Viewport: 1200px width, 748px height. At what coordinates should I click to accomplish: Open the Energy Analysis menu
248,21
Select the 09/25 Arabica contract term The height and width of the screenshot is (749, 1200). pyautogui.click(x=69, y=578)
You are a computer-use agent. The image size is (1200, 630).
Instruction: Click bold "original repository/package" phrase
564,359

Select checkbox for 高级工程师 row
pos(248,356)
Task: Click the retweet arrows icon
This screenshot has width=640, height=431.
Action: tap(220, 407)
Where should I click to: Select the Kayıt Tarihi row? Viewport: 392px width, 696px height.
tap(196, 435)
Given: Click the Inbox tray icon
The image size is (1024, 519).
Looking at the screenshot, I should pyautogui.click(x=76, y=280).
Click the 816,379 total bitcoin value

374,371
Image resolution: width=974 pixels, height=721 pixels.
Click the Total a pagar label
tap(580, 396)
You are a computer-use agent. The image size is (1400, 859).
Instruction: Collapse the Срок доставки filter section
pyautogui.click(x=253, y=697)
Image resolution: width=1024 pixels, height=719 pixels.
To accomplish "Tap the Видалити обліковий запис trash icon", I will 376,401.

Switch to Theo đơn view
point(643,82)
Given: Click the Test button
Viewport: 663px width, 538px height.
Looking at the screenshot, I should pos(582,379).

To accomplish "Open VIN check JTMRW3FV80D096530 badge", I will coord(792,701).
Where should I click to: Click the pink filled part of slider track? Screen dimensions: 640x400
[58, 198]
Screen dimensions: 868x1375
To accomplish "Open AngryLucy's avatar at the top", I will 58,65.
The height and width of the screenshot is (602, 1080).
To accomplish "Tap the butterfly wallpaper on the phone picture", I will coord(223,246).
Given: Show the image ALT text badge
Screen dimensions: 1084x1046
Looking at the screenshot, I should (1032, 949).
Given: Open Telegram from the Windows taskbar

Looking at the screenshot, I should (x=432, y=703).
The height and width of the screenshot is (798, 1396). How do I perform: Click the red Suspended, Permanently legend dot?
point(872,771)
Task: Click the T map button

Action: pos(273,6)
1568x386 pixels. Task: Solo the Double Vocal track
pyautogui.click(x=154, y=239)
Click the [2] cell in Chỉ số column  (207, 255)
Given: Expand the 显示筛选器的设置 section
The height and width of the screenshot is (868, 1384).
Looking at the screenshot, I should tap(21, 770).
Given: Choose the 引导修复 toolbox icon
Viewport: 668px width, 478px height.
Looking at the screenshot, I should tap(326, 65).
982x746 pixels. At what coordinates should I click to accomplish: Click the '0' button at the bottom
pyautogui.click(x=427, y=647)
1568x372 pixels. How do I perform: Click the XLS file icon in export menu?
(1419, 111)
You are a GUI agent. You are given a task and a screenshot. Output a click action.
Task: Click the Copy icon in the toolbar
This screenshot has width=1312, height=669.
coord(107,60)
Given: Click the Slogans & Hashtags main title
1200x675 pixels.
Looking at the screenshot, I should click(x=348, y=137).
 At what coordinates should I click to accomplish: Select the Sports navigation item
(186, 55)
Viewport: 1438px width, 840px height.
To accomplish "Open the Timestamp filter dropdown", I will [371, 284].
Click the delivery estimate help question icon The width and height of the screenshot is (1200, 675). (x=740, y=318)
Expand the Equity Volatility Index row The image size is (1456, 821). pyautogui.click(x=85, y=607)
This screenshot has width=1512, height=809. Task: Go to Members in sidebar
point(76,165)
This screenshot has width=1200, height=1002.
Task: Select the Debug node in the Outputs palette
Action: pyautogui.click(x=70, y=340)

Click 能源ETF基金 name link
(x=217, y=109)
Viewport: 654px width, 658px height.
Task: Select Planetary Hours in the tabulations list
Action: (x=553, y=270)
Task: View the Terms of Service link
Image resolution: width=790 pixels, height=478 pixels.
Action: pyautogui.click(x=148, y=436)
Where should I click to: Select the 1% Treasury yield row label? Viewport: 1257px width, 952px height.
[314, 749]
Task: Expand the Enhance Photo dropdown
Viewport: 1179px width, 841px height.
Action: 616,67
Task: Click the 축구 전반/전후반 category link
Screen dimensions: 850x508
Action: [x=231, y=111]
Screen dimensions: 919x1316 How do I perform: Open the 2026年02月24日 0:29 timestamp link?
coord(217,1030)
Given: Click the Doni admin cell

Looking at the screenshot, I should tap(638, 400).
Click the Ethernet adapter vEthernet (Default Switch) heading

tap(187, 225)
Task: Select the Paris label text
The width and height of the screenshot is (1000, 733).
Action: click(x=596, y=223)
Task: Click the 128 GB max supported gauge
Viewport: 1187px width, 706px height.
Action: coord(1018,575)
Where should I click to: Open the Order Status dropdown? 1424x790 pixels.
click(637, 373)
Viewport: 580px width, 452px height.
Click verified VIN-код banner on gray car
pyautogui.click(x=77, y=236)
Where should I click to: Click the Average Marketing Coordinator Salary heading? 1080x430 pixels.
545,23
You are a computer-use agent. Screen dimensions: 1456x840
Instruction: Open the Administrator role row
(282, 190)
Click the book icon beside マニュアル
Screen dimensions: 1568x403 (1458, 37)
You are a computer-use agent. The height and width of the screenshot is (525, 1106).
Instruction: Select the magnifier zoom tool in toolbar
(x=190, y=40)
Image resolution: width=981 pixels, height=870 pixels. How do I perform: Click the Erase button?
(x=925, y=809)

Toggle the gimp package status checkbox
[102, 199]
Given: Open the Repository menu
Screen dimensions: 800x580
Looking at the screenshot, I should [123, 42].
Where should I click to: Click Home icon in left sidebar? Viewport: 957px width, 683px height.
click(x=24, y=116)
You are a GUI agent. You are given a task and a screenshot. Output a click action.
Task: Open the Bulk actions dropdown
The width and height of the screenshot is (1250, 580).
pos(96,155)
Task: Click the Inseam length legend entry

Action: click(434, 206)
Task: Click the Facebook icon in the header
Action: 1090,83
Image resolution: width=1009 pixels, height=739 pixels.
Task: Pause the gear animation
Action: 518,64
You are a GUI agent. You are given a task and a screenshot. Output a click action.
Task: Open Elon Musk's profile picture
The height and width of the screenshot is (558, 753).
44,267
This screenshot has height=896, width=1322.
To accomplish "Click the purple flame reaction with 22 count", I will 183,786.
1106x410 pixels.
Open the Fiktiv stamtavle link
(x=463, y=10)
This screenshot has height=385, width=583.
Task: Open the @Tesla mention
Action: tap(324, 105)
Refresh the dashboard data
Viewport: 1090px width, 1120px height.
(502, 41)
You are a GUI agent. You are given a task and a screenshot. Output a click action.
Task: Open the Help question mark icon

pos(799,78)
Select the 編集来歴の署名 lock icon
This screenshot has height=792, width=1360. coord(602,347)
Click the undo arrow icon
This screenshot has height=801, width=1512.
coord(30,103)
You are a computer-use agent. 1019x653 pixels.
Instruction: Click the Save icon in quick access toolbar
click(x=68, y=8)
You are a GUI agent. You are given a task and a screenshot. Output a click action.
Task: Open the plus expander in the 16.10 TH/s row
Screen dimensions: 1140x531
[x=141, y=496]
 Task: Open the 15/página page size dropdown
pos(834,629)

****

◆ **EXERCISE**:
When a line in the records above contains the word "badge", copy it.

◆ **ANSWER BELOW**:
To accomplish "Open VIN check JTMRW3FV80D096530 badge", I will coord(792,701).
Given: Show the image ALT text badge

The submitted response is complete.